Stored records
◆ ◆ ◆ ◆ ◆ ◆ ◆

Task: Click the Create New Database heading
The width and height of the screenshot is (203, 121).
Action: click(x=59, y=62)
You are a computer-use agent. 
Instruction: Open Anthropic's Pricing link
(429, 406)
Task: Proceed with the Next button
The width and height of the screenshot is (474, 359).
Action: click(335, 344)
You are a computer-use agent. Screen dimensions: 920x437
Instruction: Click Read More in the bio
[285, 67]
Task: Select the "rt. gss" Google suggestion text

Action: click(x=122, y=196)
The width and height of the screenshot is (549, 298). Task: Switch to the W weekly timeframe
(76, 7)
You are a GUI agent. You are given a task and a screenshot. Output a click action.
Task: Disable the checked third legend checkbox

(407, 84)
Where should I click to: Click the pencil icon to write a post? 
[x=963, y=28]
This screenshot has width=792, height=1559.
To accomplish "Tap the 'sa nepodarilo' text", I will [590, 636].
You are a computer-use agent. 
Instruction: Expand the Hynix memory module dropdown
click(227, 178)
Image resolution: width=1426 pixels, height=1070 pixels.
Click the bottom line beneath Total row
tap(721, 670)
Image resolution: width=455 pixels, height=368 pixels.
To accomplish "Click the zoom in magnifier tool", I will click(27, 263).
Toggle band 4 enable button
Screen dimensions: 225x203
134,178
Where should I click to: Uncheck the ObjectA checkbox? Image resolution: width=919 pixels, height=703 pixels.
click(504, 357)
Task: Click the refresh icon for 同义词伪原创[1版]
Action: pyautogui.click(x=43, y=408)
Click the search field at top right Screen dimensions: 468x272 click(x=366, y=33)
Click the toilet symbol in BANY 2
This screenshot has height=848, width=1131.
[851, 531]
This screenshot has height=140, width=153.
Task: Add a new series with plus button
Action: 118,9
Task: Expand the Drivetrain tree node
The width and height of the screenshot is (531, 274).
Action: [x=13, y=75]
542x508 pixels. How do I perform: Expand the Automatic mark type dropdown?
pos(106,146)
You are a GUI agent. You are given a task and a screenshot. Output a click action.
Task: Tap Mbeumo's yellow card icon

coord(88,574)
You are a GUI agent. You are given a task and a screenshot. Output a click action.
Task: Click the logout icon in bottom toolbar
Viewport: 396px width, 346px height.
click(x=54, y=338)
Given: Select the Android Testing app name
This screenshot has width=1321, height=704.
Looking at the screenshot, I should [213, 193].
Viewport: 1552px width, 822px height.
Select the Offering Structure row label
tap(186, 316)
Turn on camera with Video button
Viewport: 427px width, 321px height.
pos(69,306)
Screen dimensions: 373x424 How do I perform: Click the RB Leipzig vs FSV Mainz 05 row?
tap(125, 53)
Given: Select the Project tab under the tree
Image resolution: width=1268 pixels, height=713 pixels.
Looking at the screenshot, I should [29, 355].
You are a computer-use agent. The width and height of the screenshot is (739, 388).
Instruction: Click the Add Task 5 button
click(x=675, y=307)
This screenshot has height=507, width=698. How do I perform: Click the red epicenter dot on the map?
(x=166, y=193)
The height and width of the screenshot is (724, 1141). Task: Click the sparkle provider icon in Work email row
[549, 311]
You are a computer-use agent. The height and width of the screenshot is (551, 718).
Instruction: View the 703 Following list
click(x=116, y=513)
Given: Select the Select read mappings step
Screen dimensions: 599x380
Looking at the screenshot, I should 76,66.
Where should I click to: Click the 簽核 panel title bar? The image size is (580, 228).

◆ ◆ ◆ ◆ ◆ ◆ ◆

### REQUIREMENT
Write out each line above containing "tree".

### FINAL ANSWER
Task: Expand the Drivetrain tree node
Given: Select the Project tab under the tree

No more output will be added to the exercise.